Once you find the line with "has width=748, height=560." in the data that follows, repeat it and every line after it exactly, through the line with "Given: Select the delete partition trash icon".

━━━━━━━━━━━━━━━━━━━━━━━━━━━━━━

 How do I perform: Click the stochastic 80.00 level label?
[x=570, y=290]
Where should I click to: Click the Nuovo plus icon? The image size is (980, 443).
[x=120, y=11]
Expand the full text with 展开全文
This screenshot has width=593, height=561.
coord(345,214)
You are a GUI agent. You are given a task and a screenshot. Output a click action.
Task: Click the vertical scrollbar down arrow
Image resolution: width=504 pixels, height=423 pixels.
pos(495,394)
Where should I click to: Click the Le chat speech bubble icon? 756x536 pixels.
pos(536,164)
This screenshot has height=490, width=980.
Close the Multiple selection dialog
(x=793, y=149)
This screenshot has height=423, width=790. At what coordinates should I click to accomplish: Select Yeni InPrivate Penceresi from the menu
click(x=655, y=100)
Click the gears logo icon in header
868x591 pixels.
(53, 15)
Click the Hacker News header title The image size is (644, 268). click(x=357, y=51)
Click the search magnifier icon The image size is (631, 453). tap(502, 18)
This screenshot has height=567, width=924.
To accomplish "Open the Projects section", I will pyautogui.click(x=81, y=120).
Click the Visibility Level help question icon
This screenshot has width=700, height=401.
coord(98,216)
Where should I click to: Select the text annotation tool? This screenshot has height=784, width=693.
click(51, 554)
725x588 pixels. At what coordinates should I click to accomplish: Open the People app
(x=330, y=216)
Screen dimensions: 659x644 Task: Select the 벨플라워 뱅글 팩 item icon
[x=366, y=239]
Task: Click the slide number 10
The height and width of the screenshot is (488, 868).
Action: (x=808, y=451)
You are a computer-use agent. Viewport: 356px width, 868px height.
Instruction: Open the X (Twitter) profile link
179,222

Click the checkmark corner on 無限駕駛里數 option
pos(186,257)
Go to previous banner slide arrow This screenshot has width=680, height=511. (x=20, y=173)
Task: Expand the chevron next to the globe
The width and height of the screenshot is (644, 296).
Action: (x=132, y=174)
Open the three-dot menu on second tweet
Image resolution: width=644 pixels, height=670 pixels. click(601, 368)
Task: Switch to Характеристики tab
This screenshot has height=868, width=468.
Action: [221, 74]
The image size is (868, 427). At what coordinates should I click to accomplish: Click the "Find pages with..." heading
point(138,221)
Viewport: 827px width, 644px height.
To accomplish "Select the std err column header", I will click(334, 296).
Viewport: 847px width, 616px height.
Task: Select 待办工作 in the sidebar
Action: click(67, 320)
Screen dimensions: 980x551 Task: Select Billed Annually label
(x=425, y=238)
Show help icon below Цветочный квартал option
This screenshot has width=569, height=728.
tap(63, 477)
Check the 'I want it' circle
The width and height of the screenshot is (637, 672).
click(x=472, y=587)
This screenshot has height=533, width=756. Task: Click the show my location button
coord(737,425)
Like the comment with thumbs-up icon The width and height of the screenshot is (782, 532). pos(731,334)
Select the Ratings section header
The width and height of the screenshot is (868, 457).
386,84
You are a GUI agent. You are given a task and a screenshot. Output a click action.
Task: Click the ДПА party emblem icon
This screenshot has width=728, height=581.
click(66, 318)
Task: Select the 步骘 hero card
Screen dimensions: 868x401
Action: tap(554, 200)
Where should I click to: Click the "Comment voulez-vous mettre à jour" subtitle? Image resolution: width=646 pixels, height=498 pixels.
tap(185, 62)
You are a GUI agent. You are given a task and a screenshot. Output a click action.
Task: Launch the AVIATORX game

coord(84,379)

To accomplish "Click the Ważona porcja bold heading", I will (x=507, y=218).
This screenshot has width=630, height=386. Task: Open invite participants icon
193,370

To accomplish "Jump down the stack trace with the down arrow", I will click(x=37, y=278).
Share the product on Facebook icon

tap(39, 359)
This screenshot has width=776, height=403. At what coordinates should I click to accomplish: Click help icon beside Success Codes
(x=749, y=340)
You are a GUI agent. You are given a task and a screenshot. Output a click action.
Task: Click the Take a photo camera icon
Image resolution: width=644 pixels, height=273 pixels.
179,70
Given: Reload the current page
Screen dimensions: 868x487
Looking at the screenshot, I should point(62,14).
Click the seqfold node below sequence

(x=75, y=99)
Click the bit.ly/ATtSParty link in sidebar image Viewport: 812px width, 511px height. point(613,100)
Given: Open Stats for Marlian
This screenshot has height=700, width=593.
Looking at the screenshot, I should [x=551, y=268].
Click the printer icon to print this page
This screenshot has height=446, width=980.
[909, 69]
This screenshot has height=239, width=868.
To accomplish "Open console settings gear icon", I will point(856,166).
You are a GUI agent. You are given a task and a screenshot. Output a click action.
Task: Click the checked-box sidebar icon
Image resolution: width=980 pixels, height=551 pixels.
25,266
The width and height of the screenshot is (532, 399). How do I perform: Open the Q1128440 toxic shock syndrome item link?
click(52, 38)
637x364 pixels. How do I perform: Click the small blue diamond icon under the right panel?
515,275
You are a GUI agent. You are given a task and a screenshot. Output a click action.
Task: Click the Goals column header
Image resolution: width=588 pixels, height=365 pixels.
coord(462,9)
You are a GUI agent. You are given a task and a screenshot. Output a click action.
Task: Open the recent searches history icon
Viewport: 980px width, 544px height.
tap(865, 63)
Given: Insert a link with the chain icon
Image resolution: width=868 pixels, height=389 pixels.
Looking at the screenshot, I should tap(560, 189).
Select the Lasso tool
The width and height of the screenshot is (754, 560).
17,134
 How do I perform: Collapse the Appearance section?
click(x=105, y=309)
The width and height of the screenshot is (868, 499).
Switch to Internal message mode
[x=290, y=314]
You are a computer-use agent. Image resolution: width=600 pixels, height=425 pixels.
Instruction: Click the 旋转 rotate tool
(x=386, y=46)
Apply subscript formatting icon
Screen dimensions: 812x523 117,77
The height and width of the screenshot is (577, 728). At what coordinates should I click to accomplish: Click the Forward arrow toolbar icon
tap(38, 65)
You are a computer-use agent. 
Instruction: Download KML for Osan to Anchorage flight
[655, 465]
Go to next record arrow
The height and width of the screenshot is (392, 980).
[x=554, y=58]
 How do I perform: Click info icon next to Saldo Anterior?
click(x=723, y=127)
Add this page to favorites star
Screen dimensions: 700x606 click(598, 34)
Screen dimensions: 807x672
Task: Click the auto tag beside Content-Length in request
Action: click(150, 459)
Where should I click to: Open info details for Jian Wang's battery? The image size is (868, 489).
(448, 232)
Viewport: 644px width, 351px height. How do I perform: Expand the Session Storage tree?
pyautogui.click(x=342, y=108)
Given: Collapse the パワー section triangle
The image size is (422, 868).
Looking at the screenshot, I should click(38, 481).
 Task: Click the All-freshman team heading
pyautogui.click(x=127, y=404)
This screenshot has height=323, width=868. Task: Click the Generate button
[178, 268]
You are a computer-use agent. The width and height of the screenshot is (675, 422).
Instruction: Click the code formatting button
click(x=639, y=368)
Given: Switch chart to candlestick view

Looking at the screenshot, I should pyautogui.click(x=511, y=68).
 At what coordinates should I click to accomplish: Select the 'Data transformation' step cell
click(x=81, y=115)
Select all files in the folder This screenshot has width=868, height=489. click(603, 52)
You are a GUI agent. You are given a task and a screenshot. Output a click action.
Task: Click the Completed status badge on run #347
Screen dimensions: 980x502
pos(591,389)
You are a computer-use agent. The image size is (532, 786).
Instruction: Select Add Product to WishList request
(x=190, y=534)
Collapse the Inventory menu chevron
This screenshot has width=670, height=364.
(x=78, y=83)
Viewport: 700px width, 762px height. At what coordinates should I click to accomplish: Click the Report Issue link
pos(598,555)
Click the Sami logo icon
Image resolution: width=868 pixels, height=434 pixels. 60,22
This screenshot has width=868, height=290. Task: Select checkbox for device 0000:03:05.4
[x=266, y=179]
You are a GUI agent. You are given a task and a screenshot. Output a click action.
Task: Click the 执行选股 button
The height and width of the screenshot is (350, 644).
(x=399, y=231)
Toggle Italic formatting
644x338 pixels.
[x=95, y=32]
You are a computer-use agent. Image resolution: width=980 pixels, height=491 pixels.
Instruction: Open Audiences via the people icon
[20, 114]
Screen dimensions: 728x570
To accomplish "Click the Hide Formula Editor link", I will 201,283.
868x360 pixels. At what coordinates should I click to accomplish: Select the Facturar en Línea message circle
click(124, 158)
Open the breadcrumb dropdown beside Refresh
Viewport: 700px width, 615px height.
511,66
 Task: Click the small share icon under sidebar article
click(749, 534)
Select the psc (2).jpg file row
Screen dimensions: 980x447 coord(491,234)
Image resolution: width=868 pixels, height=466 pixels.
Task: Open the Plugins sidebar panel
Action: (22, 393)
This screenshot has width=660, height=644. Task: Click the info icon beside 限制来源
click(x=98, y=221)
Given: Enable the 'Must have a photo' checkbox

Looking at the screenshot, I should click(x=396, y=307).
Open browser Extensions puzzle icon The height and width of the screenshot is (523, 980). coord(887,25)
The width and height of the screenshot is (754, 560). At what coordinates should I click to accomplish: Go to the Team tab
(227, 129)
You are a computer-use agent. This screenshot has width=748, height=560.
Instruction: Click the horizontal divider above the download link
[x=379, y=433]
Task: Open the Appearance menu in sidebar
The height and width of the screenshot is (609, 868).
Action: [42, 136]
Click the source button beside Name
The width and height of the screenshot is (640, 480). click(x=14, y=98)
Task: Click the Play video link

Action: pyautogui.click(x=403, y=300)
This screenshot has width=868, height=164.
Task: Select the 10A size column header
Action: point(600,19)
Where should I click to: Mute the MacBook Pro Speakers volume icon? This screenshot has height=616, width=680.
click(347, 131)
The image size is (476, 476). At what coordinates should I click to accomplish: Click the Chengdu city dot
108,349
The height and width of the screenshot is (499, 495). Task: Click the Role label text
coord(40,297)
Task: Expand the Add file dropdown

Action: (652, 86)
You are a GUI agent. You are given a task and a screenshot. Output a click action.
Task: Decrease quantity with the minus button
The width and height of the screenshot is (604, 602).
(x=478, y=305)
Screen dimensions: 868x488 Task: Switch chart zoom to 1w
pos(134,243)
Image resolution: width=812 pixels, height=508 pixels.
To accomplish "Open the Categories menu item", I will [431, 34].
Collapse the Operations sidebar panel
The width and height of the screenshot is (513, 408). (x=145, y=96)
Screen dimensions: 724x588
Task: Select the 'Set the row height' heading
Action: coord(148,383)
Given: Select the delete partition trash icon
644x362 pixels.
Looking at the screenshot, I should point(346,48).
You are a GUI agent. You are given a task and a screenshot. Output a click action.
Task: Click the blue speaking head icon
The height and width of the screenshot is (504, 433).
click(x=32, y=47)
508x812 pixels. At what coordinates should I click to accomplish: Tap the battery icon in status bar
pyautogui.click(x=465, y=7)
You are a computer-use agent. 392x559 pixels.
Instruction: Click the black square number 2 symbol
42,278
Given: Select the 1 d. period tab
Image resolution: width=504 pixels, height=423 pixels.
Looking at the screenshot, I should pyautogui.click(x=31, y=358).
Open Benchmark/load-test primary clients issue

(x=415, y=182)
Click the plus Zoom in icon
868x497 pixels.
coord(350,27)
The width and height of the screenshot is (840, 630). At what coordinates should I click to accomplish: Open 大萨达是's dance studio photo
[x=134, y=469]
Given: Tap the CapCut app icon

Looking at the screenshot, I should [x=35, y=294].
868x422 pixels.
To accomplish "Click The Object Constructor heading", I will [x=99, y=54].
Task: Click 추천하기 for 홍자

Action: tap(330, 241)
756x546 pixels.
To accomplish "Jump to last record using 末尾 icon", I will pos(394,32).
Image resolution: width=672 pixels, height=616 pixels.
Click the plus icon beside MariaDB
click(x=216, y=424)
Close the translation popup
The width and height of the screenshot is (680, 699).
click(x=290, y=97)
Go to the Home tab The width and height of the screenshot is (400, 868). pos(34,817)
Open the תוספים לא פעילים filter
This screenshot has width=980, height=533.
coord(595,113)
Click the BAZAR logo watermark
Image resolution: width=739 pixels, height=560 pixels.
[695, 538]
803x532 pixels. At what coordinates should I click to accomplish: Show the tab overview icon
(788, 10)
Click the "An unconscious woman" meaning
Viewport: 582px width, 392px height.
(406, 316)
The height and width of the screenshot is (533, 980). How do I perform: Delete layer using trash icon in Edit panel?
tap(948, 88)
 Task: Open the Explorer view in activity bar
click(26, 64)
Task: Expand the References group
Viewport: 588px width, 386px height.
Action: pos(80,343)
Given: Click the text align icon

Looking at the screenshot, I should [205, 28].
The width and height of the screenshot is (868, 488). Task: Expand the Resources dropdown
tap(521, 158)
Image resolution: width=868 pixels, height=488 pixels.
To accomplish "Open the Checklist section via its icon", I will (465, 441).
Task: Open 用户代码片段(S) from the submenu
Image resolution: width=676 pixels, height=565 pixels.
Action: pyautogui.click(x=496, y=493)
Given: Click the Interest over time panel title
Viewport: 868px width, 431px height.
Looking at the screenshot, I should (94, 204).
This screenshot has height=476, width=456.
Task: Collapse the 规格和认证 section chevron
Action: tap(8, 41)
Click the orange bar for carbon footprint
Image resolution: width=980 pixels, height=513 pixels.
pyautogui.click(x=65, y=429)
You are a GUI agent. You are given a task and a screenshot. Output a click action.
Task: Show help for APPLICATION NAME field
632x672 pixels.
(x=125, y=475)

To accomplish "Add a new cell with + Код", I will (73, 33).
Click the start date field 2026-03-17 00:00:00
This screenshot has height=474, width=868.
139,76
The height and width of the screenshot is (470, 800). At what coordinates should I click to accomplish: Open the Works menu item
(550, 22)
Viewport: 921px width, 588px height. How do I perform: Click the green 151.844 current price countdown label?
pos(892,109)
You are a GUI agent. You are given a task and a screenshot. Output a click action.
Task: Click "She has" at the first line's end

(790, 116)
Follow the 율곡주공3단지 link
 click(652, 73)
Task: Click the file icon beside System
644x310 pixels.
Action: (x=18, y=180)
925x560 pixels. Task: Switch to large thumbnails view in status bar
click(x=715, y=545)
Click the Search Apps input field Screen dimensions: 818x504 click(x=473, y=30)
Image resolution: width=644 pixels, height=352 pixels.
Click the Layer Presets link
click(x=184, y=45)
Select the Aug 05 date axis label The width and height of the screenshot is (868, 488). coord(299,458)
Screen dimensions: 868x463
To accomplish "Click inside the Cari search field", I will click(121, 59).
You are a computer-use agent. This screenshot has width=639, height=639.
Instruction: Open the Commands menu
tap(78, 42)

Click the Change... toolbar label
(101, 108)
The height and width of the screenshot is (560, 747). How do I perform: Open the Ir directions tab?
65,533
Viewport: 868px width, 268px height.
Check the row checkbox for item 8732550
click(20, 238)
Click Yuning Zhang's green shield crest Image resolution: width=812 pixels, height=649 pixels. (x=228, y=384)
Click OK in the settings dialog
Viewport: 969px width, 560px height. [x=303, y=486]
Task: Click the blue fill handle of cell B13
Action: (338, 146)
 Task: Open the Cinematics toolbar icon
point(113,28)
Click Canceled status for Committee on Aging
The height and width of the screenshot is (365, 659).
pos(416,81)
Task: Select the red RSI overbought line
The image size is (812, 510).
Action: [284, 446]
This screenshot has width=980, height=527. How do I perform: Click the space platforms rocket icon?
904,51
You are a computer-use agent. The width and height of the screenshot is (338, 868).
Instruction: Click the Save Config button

━━━━━━━━━━━━━━━━━━━━━━━━━━━━━━

> Reply:
You are a computer-use agent. This screenshot has width=748, height=560.
Instruction: Click the horizontal divider above the download link
[x=379, y=433]
Task: Open the Appearance menu in sidebar
The height and width of the screenshot is (609, 868).
Action: [42, 136]
Click the source button beside Name
The width and height of the screenshot is (640, 480). click(x=14, y=98)
Task: Click the Play video link

Action: pyautogui.click(x=403, y=300)
This screenshot has width=868, height=164.
Task: Select the 10A size column header
Action: point(600,19)
Where should I click to: Mute the MacBook Pro Speakers volume icon? This screenshot has height=616, width=680.
click(347, 131)
The image size is (476, 476). At what coordinates should I click to accomplish: Click the Chengdu city dot
108,349
The height and width of the screenshot is (499, 495). Task: Click the Role label text
coord(40,297)
Task: Expand the Add file dropdown

Action: (652, 86)
You are a GUI agent. You are given a task and a screenshot. Output a click action.
Task: Decrease quantity with the minus button
The width and height of the screenshot is (604, 602).
(x=478, y=305)
Screen dimensions: 868x488 Task: Switch chart zoom to 1w
pos(134,243)
Image resolution: width=812 pixels, height=508 pixels.
To accomplish "Open the Categories menu item", I will [431, 34].
Collapse the Operations sidebar panel
The width and height of the screenshot is (513, 408). (x=145, y=96)
Screen dimensions: 724x588
Task: Select the 'Set the row height' heading
Action: coord(148,383)
Given: Select the delete partition trash icon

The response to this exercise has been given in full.